Germ cell tumours (continued)

Germ cell tumours can present with a mediastinal mass (see good practice) causing:

• airway compromise – wheeze, stridor, orthopnoea;
• superior vena cava obstruction – breathing difficulty with facial swelling

Langerhans cell histiocytosis

• Bone (pain, swelling, multiple lesions on X-ray and can be lytic)
• posterior pituitary features (polydipsia/polyuria)
• skin (rash, which is unusual, fluctuant, persistent, can look like eczema unresponsive to treatment, severe cradle cap, persistent/recurrent otitis externa, anal excoriation)

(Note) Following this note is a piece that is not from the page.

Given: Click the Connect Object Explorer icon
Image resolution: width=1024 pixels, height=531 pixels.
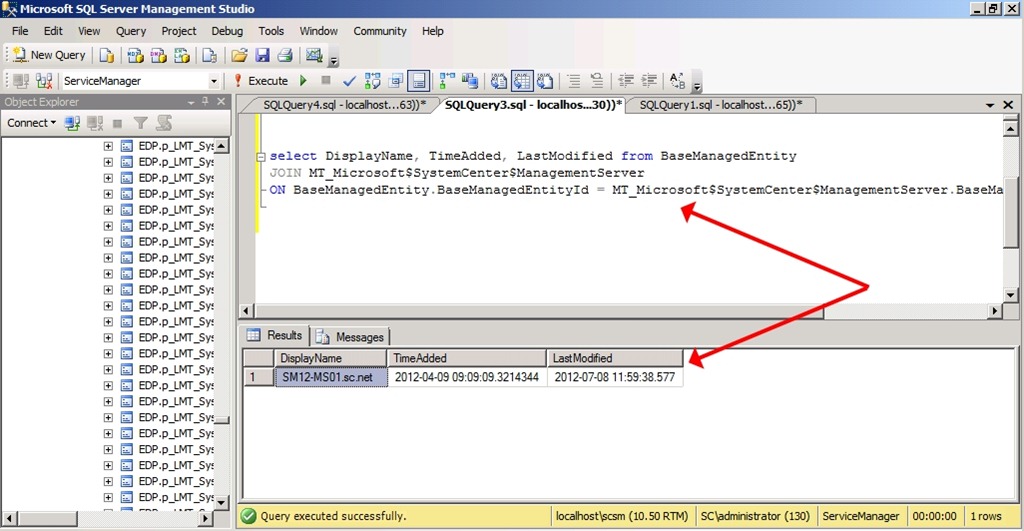Looking at the screenshot, I should click(x=72, y=123).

Haemophagocytic lymphohistiocystosis

• systemic upset
• fever
• splenomegaly
• pallor
• fatigue
• bruising and/or bleeding

Good Practice Points

Persistent symptoms:

For this guideline, ‘persistent’ indicates the continuation of specified symptoms and/or signs beyond a period that would normally be associated with self-limiting problems. This should take into account what the parent/carer/young person considers unusually persistent for them and the child’s baseline and overall clinical picture. The precise period will vary depending on the severity or combination of symptoms/associated features, as assessed by the health professional.

Lymphadenopathy:

Lymph nodes in the neck that are under 2 cm in longest dimension may be reactive and can commonly be felt in slim young people. Other reassuring features could include a recent infection, masses which are reducing in size and those which are very tender. Neck nodes which are 2 cm or larger, nodes palpable in supraclavicular fossae, axillae and large nodes in the groin merit further assessment and consideration of cancer. If there is associated splenomegaly, night sweats, weight loss, bone pain, unexplained respiratory symptoms, or limp then this is concerning regardless of the size of nodes and should prompt a USC referral. It is important to note that rapidly enlarging malignant nodes can be tender and/or uncomfortable and so do not fit the classic “painless lymphadenopathy” scenario.

Emergency referral:

The following clinical scenarios are emergencies and must be referred immediately to secondary care:

• Malignant Spinal Cord Compression is a severe, often irreversible complication of para- or intra-spinal pathology. It is rare in paediatrics but not in children with cancer
• Mediastinal involvement with cancer (most frequently lymphoma or germ cell tumours) causing airway compromise (wheezing, orthopnoea, stridor) or superior vena cava compression (breathing difficulties, distended neck veins, facial swelling)

Thyroid cancer:

For the assessment of suspected thyroid cancer in children and young people, please see the Head and Neck and Thyroid Cancers Guideline.